You may generate triggers via the original algorithm for GPT-2 or GPT-Neo.
See config file conf/run_mode/trigger.yaml
for your search options.
Alternatively, a naive trigger search was implemented, too. Respective options can be
found in conf/run_mode/naive_trigger.yaml
Again stdout is redirected to a log file in outputs
. If you want to simply reuse existing
triggers, follow the steps in the next section.
Trigger evaluation can be done in a few steps.
- Generate data with trigger with
python run.py run_mode=generate gpt=gpt2
. You can specify the trigger inconf/run_mode/generate.yaml
. If you want to change the generator settings seeconf/gpt/gpt2.yaml
. - Classify the generated sentences with the pretrained regard classifier via
python run.py run_mode=classifier classifier_mode=predict
. - Finally, run
python run.py run_mode=eval_bias
.
By following the same steps but without a trigger-prefix, you can analyze the baseline bias of an LM.
After performing the automated bias analysis, additional plots and bias analyses can be done with the following notebooks:
occupation_stereotypes.ipynb
, plot_rel_regard_changes.ipynb
, ratio_plot.ipynb
- Sheng, E., Chang, K. W., Natarajan, P., & Peng, N. (2019).
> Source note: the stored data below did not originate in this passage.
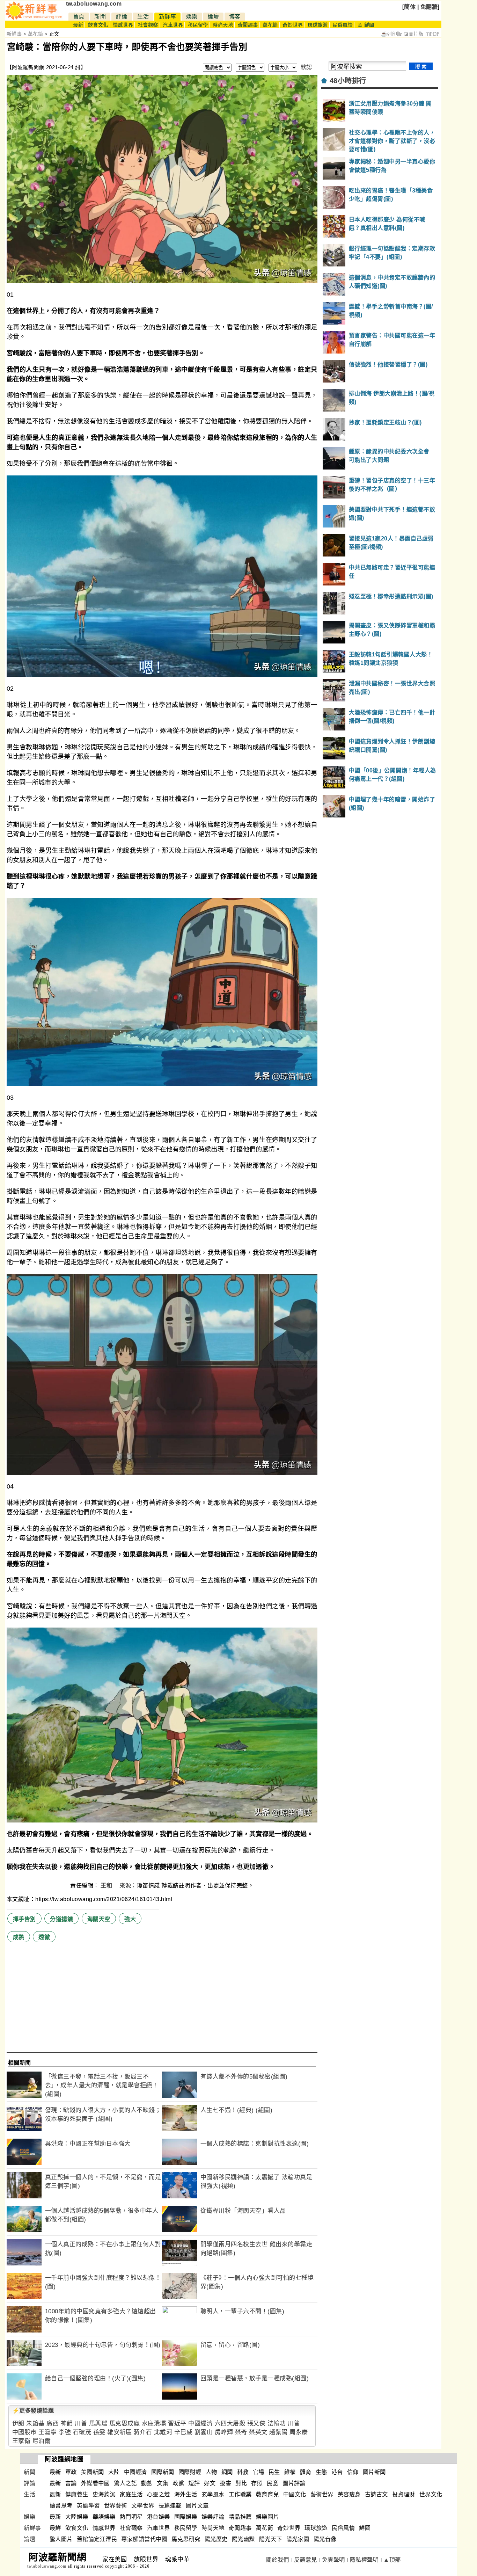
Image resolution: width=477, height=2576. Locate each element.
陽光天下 (270, 2539)
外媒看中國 (95, 2483)
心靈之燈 (158, 2494)
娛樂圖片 (267, 2517)
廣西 (52, 2423)
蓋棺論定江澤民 (97, 2539)
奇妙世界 (292, 25)
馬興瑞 (98, 2423)
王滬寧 (47, 2432)
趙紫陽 (278, 2432)
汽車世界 (173, 25)
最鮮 (55, 2528)
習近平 (177, 2423)
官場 (258, 2472)
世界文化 (430, 2494)
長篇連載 (170, 2506)
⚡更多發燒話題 (33, 2411)
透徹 (44, 1937)
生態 (321, 2472)
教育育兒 (267, 2494)
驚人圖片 (61, 2539)
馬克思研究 (185, 2539)
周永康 (298, 2432)
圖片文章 (197, 2506)
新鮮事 (167, 17)
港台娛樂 (158, 2517)
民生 (274, 2472)
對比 (241, 2483)
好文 (209, 2483)
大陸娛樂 (76, 2517)
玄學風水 (213, 2494)
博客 (235, 17)
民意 (272, 2483)
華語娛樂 (104, 2517)
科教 (243, 2472)
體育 (305, 2472)
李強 (65, 2432)
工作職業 (240, 2494)
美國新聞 (92, 2472)
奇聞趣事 (248, 25)
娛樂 (192, 17)
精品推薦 (240, 2517)
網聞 (227, 2472)
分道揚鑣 (61, 1919)
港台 (337, 2472)
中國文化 (294, 2494)
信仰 (353, 2472)
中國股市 (24, 2432)
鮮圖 (364, 2528)
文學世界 (142, 2506)
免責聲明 (333, 2560)
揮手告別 (24, 1919)
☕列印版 (391, 34)
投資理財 (403, 2494)
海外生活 (185, 2494)
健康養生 (76, 2494)
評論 (121, 17)
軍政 (71, 2472)
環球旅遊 (318, 25)
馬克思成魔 (124, 2423)
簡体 (410, 7)
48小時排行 (348, 81)
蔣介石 (143, 2432)
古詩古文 (376, 2494)
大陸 (114, 2472)
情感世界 (123, 25)
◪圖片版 (414, 34)
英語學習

The Woman Worked as a Babysitter: On Biases in Language Generation. In Proceedings of the 2019 Conference on Empirical Methods in Natural Language Processing and the 9th International Joint Conference on Natural Language Processing (EMNLP-IJCNLP) (pp. 3407-3412).
- Sheng, E., Chang, K. W., Natarajan, P., & Peng, N. (2020). Towards Controllable Biases in Language Generation. In Proceedings of the 2020 Conference on Empirical Methods in Natural Language Processing: Findings (pp. 3239-3254).